··· Lesetext
Wussten Sie schon: Warum Sie zu billige Angebote kritisch hinterfragen sollten

Als Einkäufer und Geschäftsführer kann es hilfreich sein, bei Warengeboten zu besonders guten Konditionen von neuen und noch unbekannten Unternehmen genauer hinzuschauen. Was gab es zuvor für Geschäftsaktivitäten, nennt der Geschäftspartner bereits potentielle weitere Käufer oder unbekannte Speditionen? Um eine böse Überraschung zu vermeiden, kann sich hier eine Analyse über mehrere Monate hinweg und eine fachgerechte Beratung eines Steuerrechtsanwalts lohnen.

4. Auswirkungen von Umsatzsteuerkarussell-Beispielen

Die Auswirkungen von Umsatzsteuerkarussellen beziehen sich zum einen auf fehlende Steuereinnahmen der betroffenen EU-Länder. Diese erleiden durch die betrogene Umsatzsteuer sowie durch die geltend gemachte Vorsteuer – die aus der Staatskasse zurückerstattet wird – einen doppelten Schaden. Zum anderen trifft es zudem auch unwissende Unternehmen, die sich dann mit erheblichen Strafen und Konsequenzen konfrontiert sehen können.
······
··· Datensatz
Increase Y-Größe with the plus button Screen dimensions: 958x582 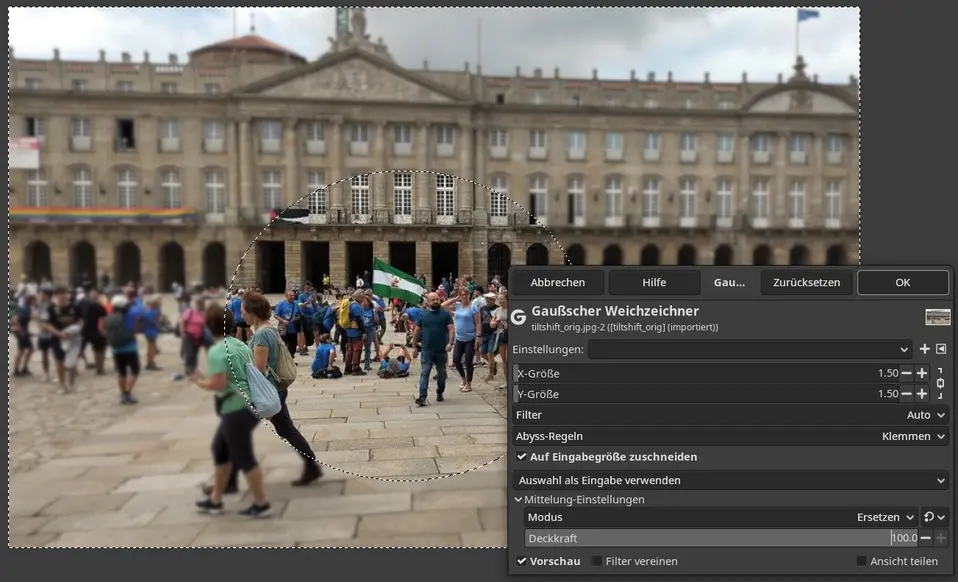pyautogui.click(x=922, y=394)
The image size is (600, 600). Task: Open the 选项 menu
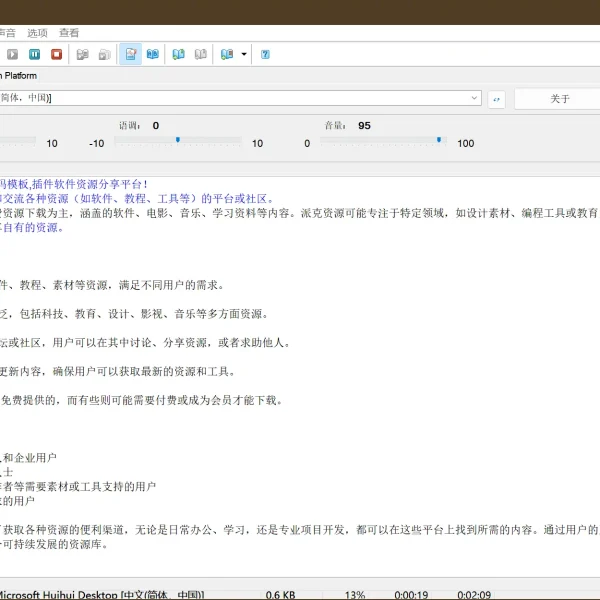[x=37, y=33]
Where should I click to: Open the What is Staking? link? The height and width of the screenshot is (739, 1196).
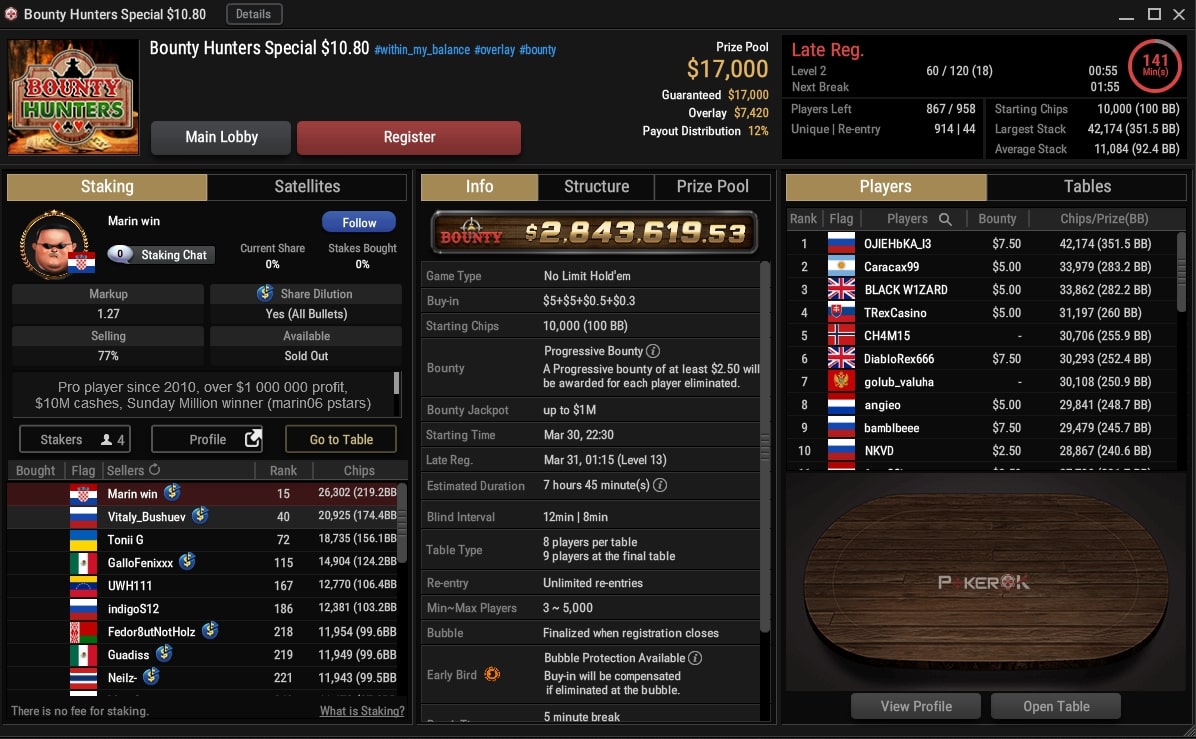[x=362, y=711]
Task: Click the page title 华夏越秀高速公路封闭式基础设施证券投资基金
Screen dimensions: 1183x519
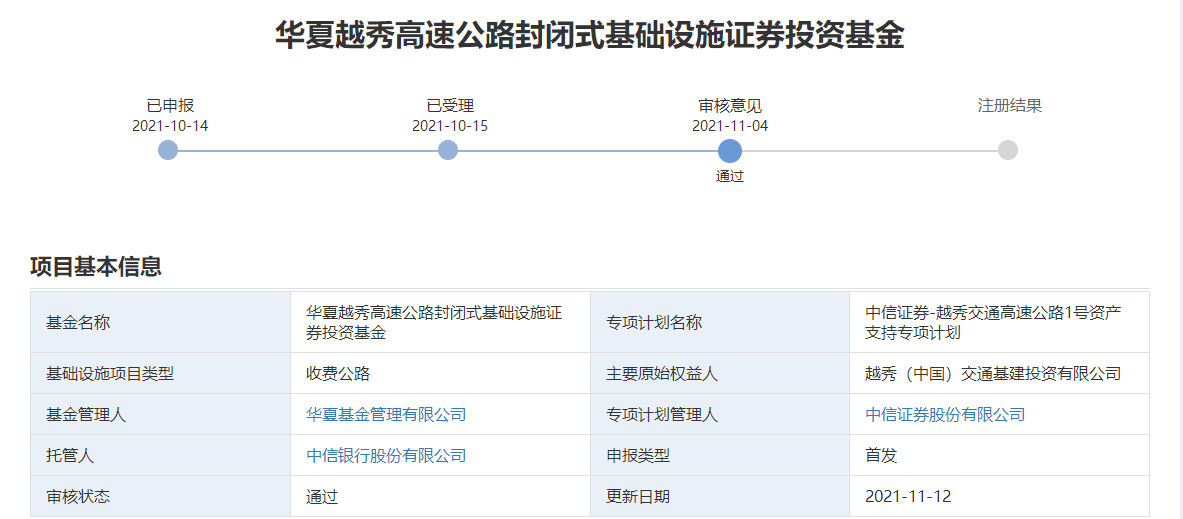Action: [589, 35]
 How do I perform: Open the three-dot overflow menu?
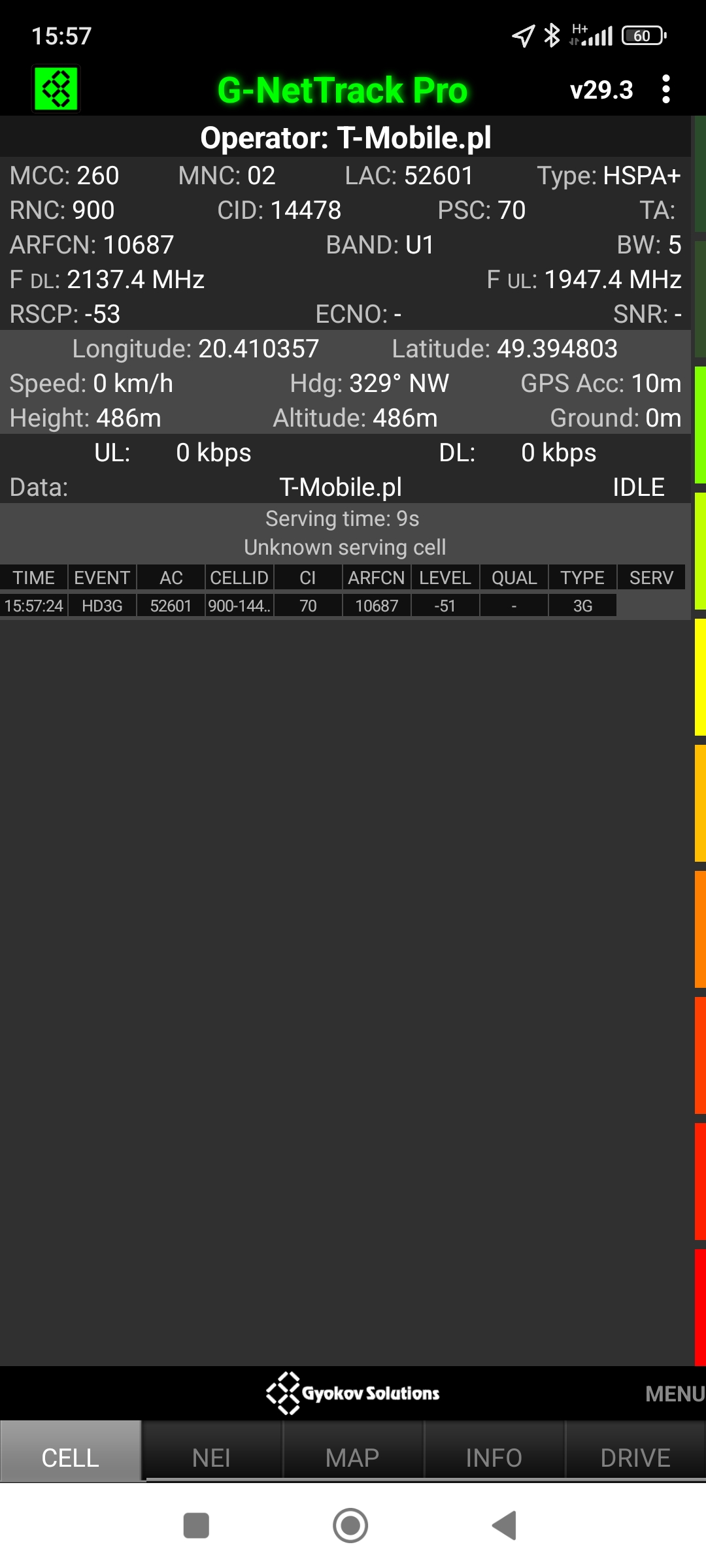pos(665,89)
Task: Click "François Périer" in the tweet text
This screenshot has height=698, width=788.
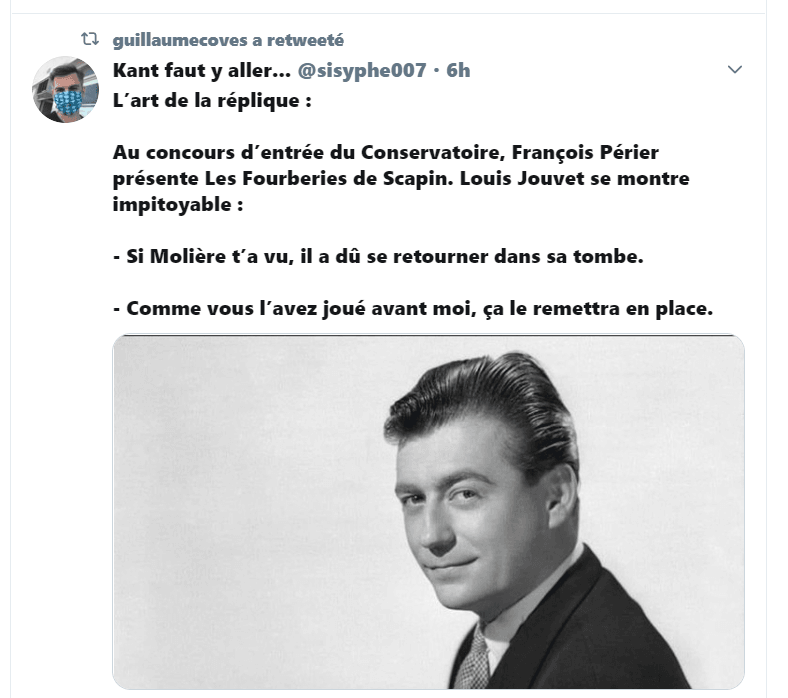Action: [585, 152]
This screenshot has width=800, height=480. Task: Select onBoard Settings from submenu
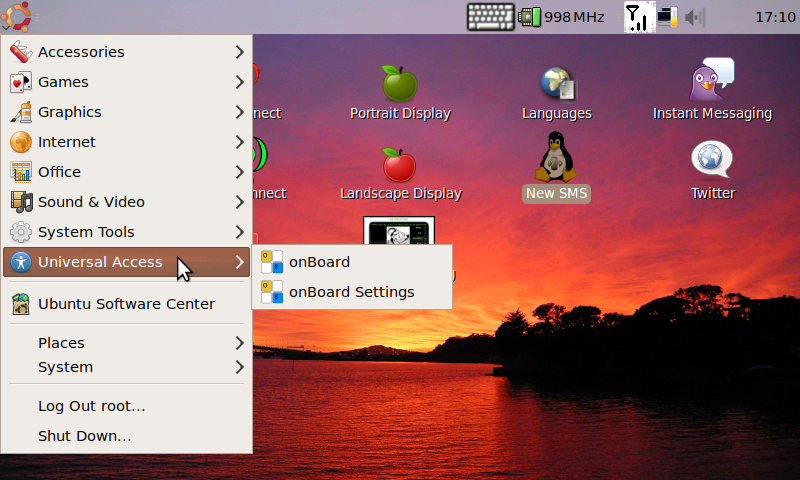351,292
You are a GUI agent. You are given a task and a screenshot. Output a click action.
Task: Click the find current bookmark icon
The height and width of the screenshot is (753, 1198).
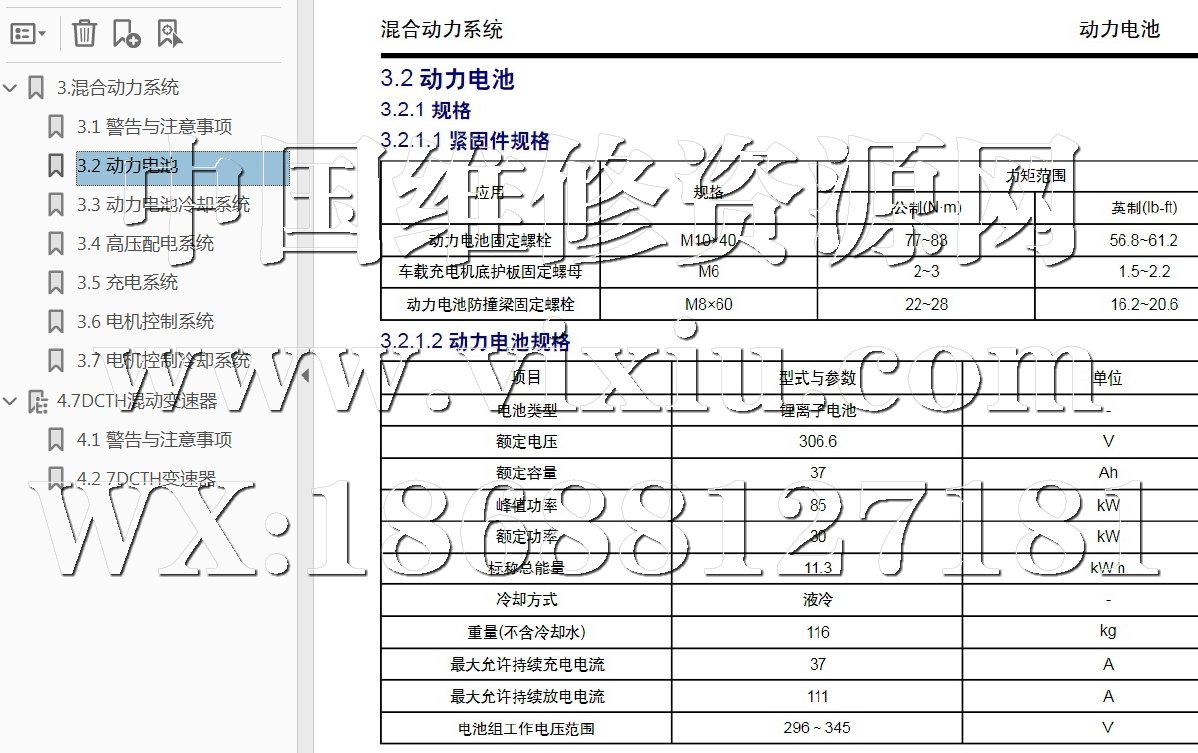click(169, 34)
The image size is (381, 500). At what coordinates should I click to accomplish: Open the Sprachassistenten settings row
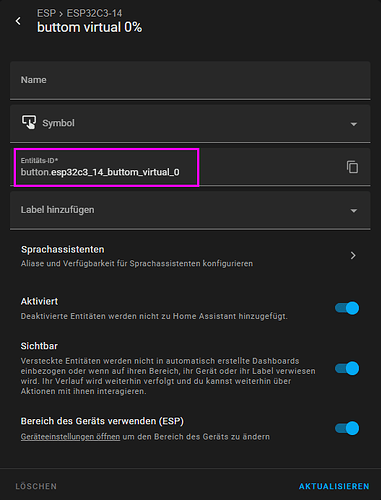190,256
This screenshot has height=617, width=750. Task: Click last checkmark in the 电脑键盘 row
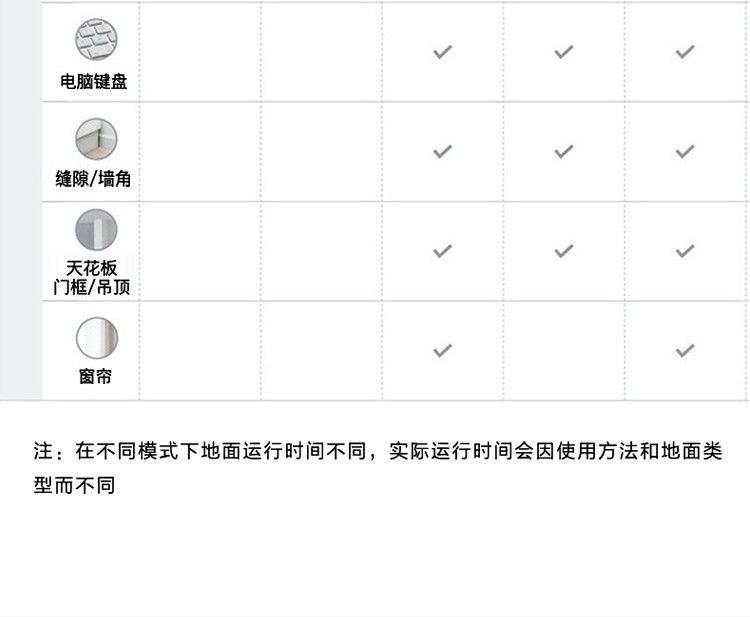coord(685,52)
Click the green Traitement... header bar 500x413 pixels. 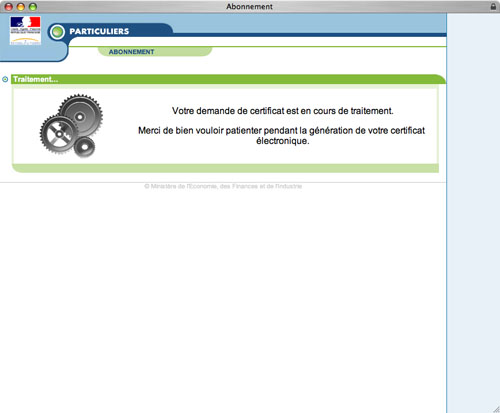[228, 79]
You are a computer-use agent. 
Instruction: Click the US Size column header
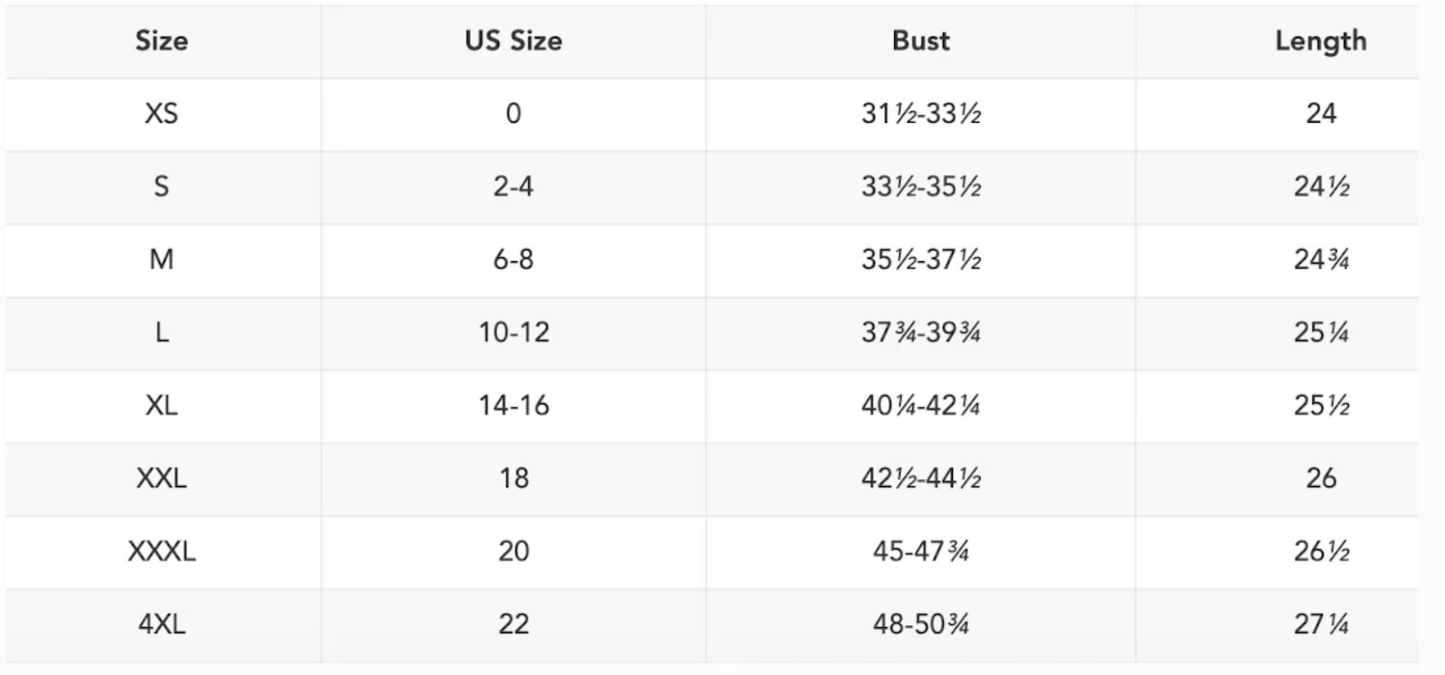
······
◆ Aufgaben ◆
A – Prüfen Sie, ob die folgenden Aussagen mit dem Lesetext übereinstimmen, und antworten Sie jeweils mit Ja oder Nein samt den entscheidenden Worten des Textes als wörtlichem Zitat: (i) Eine Analyse über mehrere Monate kann sich lohnen. (ii) Die betroffenen EU-Länder erleiden einen einfachen Schaden. (iii) Die geltend gemachte Vorsteuer wird aus der Staatskasse zurückerstattet.
B – Womit können sich unwissende Unternehmen laut Lesetext konfrontiert sehen?
C – Kopieren Sie aus dem Lesetext wortgetreu den Abschnitt von „Die Auswirkungen von“ bis „konfrontiert sehen können.“.

◆ Ergebnisse in Reihenfolge ◆
A –
(i) Ja: „kann sich hier eine Analyse über mehrere Monate hinweg und eine fachgerechte Beratung eines Steuerrechtsanwalts lohnen“
(ii) Nein: „einen doppelten Schaden“
(iii) Ja: „die aus der Staatskasse zurückerstattet wird“

B – Mit erheblichen Strafen und Konsequenzen.

C –
Die Auswirkungen von Umsatzsteuerkarussellen beziehen sich zum einen auf fehlende Steuereinnahmen der betroffenen EU-Länder. Diese erleiden durch die betrogene Umsatzsteuer sowie durch die geltend gemachte Vorsteuer – die aus der Staatskasse zurückerstattet wird – einen doppelten Schaden. Zum anderen trifft es zudem auch unwissende Unternehmen, die sich dann mit erheblichen Strafen und Konsequenzen konfrontiert sehen können.